If and when actual pay discrimination were to occur, it would happen within a congressional office. As such, comparisons of congressional staffer pay must be done intra-office in order to truly be apples-to-apples.
"The biggest challenge in trying to compare pay among Hill aides is the inconsistency of titles. The only way to know if a staff assistant in one congressional office performs the same tasks as a staff assistant in another is to ask them—not exactly efficient, given the 20,000-plus Hill employees," National Journal's Catherine Hollander conceded.
But because National Journal didn't examine staffer pay on an office-by-office basis, Senate Democrats came out in a more positive light than the Free Beacon piece. The resulting difference in the data generate helped National Journal portray Republicans as misers when it came to paying their female staffers
Snarked National Journal's Matt Berman (emphasis mine):
What does $10,000 mean to you? Well, if you made something around the median in the U.S. last year, it could mean more than a fifth of your household income.
But what's $10,000 to you if you're a female Republican congressional staffer? It's about how much less you'd make than the men in your office, according to salary data from LegiStorm.
"As Catherine Hollander notes as part of this week's National Journal magazine cover story, these numbers aren't a perfect science. Additionally, the salary divergence can be largely explained by the gender disparity in high-level congressional jobs--especially among Republicans," Berman noted, adding that, "Women working in Congress tend to have lower-ranking jobs and thus lower salaries. But the salary contrasts are striking when matched to congressional salary data on the whole."
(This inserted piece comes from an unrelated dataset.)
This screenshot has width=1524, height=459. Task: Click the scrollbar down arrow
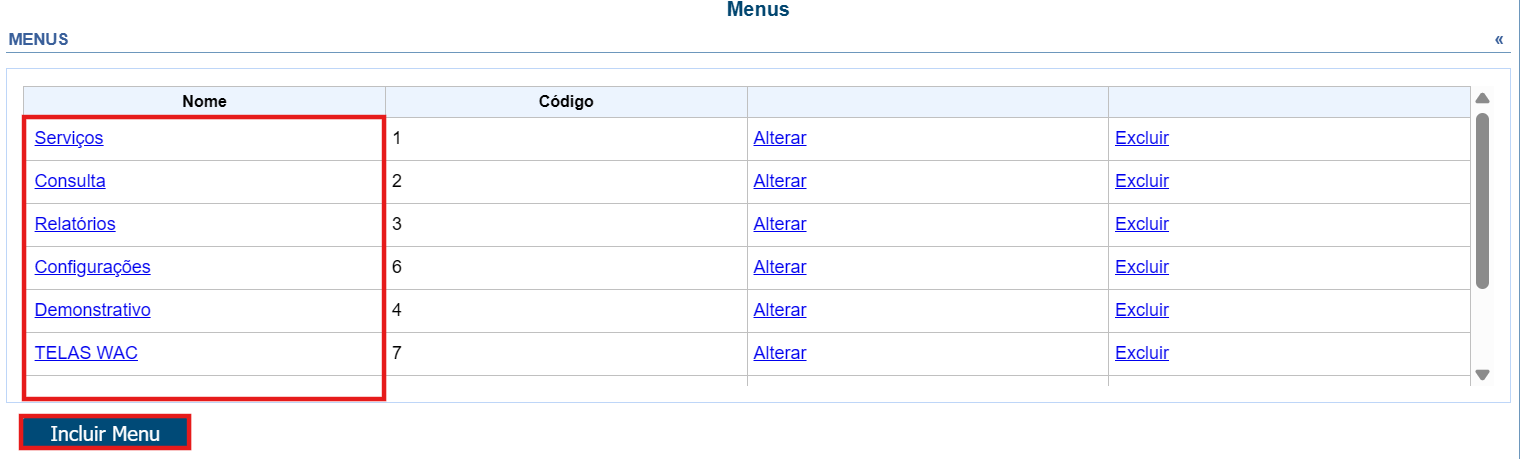tap(1483, 376)
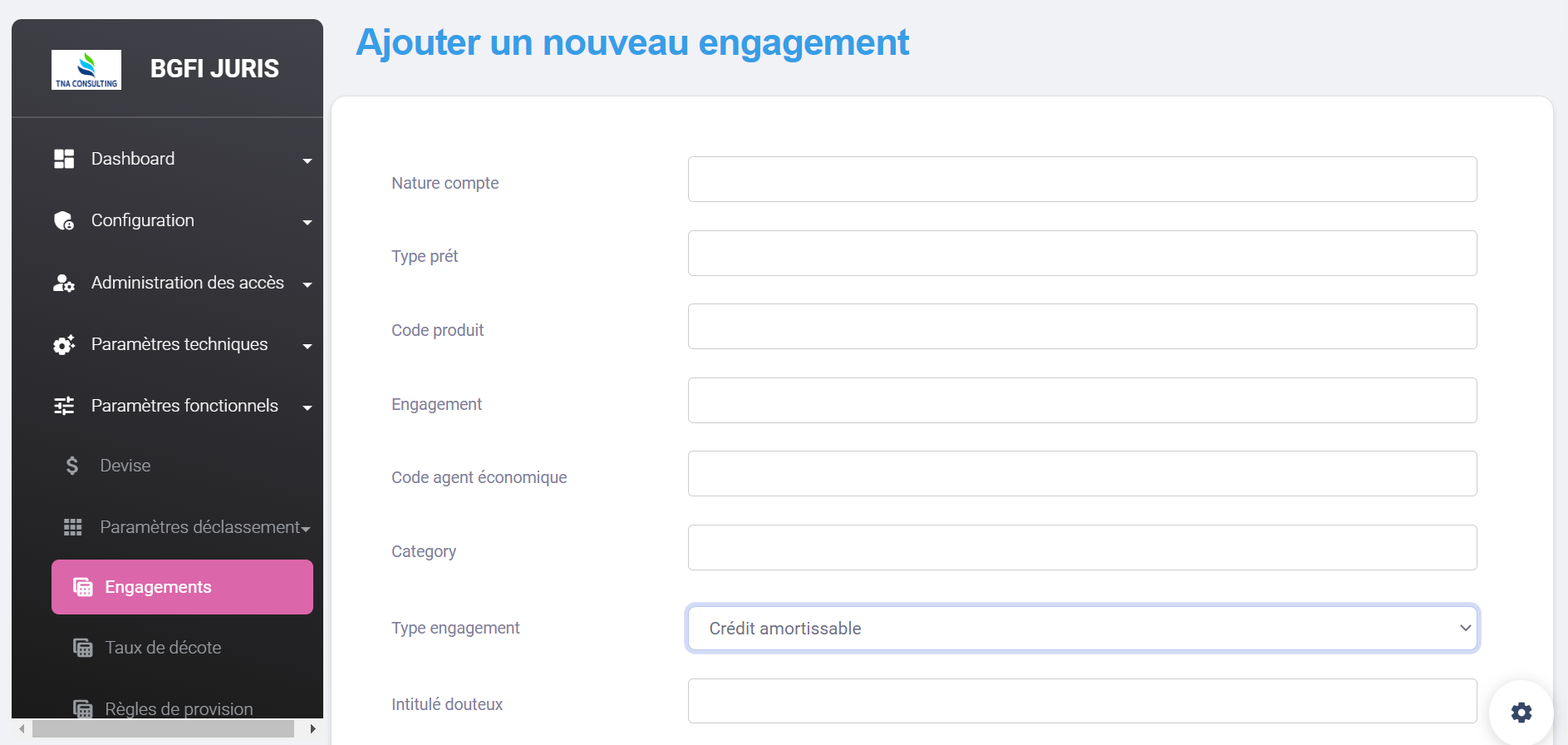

Of course, Stiles made exactly the same point months earlier in his Free Beacon piece:
One possible explanation for the pay disparity is the noticeable preference among Senate Democrats’ for male chiefs of staff, who typically draw the highest congressional salaries. Of the 46 Democratic Senators listing a chief of staff on their payroll in 2011, 13 were women.
At any rate, while Stiles's item was ignored by Politico, Elizabeth Titus blogged the item for Politico's On Congress blog on July 12 (emphasis mine)
The House GOP's female staffers make 84 cents for every dollar their male counterparts earn, according to a new National Journal survey of LegiStorm salary data.
Republicans in the lower chamber aren't alone in maintaining a discrepancy in average pay between the women and men in their offices, the survey shows. In both parties and chambers, female staffers earn less than men on average — the gap is as wide as 86 cents to the dollar for female staffers for Senate Republicans, and as narrow as 97 cents to the dollar for women staffing House Democratic offices.
Those gaps translate to a difference of about $10,000 in average annual pay for female House GOP staffers and a difference of about $1,400 for female House Democratic staffers, the survey finds.
Gender pay gaps came under congressional scrutiny not long ago in the form of the Paycheck Fairness Act, which died in the Senate last month. Democrats pushing the bill frequently cited the fact that, according to the U.S. Census Bureau, women make 77 cents for every dollar a man earns. Republicans "warn[ed] of potential adverse effects on businesses" they feared could result from the act.
The survey notes there is a "gender disparity in high-level congressional jobs" that can partly explain the pay gaps. For example, it breaks down the gender ratio of congressional chiefs of staff, finding men outnumber women in each chamber and party in that role. It also finds larger numbers of men in presumably higher-paying leadership offices, "especially among Republicans."